The criteria could specify one or more:
- Ranges of values : between -1.0 and 5.5 for example
- Individual values : value must == 1.39 for example
These ranges and individual values can be specified for one or more:
- Variables/parameters
For example:
- Parameter #1 (Y-index = 0) : (-1.0 to 5.5) or (10.3 to 12.1) or 20.32
- Parameter #5 (Y-index = 4) : 10.0 or (1.0 to 800.0)
- Parameter #8 (Y-index = 7) : (50.0 to 100.0)
Additionally, I would need the ability to invert the criteria, for example:
- Parameter #1 (Y-index = 0) : NOT ( (-1.0 to 5.5) or (10.3 to 12.1) or 20.32 )

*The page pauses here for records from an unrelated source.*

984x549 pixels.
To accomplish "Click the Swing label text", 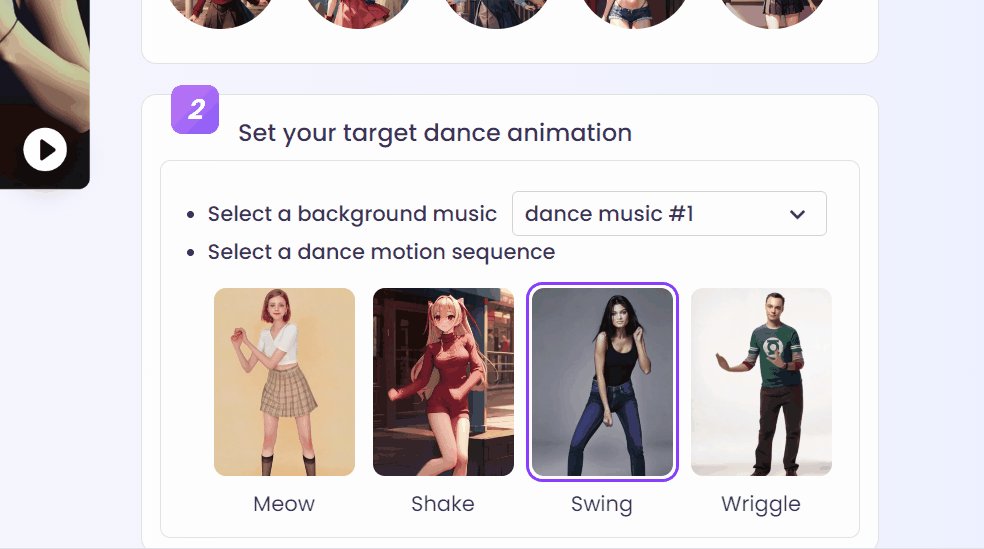I will [x=602, y=504].
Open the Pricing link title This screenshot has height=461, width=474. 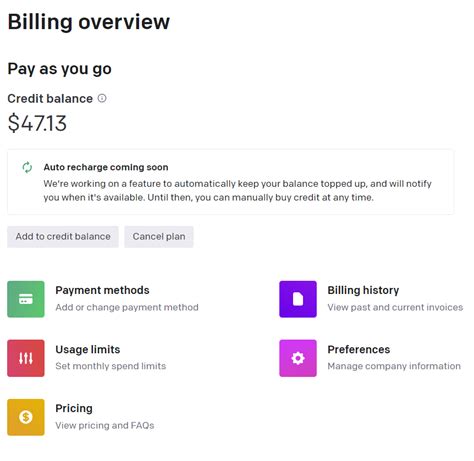[74, 408]
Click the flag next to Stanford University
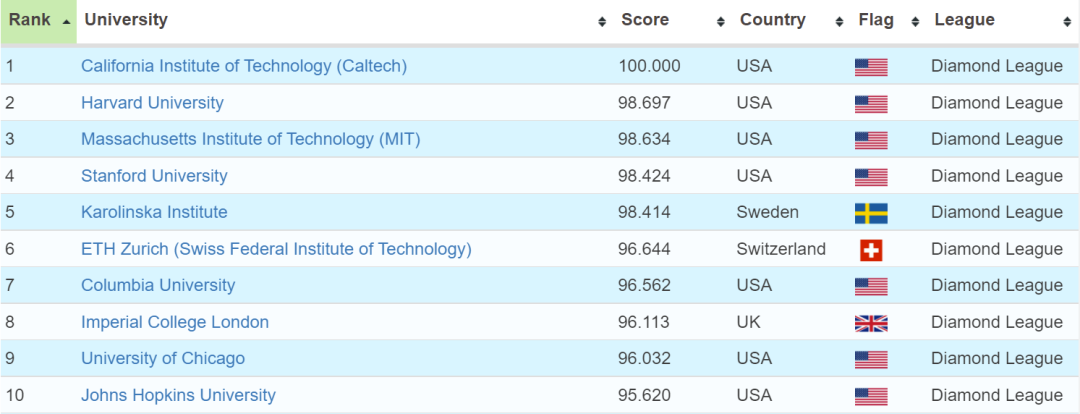 pos(871,177)
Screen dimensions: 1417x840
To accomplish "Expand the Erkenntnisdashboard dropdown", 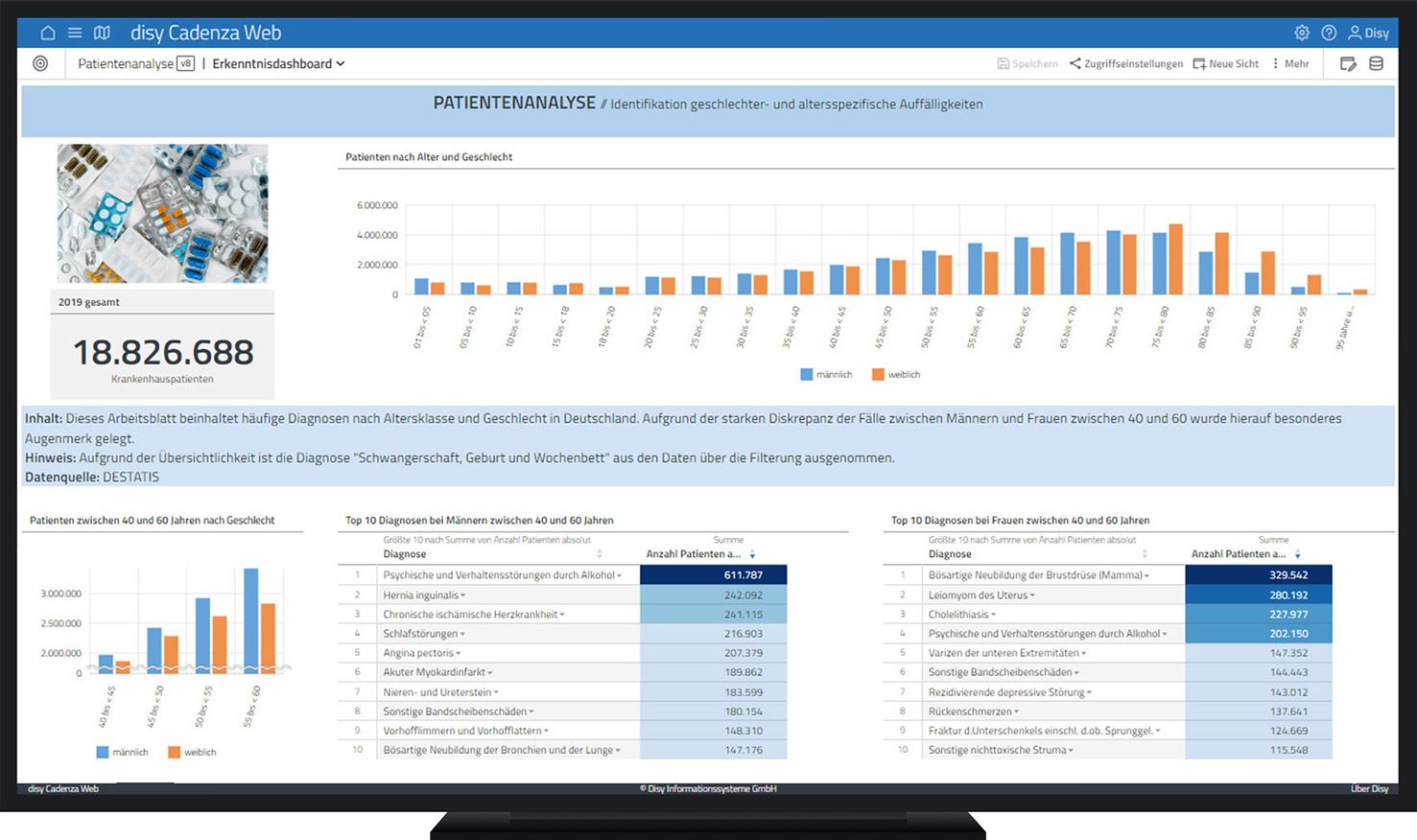I will (x=278, y=64).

I would need to have a list of tuples indicating the sample index (X-axis) and location index (Z-axis), where Parameter #1 and Parameter #5 and Parameter #8 match their conditions in the 3D matrix.
I've been looking at intersect1D
. I've also been using np.where
in a loop, which is very very inefficient, such as:
import numpy as np
matrix = np.random.randn(100,10,500)
net_array = None
for parameter in parameters:
total_result = None
for lower_range_value, upper_range_value in range_values[parameter]:
result = np.where( (matrix[:,parameter,:] >= lower_range_value) & (matrix[:,parameter,:] <= upper_range_value)
if result[0].size > 0:
if type(total_result) == type(None):
total_result = result
else:
concat_0 = np.concatenate( (total_result[0], result[0]) )
concat_1 = np.concatenate( (total_result[1], result[1]) )
total_result = (concat_0,concat_1)
for discrete_value in discrete_values[parameter]:
result = np.where( matrix[:,parameter,:] == threshold )
if result[0].size > 0:
if type(total_result) == type(None):
total_result = result
else:
concat_0 = np.concatenate( (total_result[0], result[0]) )
concat_1 = np.concatenate( (total_result[1], result[1]) )
total_result = (concat_0,concat_1)
if type(total_result) != type(None):
if type(net_array) == type(None):
net_array = np.stack( [ total_result[0] , total_result[1] ] , axis = -1)
else:
stacked_total_result = np.stack( [ total_result[0] , total_result[1] ] , axis=-1 )
match_indexes = (net_array[:,None] == stacked_total_result).all(-1).any(1)
net_array = net_array[match_indexes]
if np.any(match_indexes) == False:
break
Is there an efficient way of finding the sample index (X-axis) and location index (Z-axis) where one or more parameters (Y-axis) each match their criteria?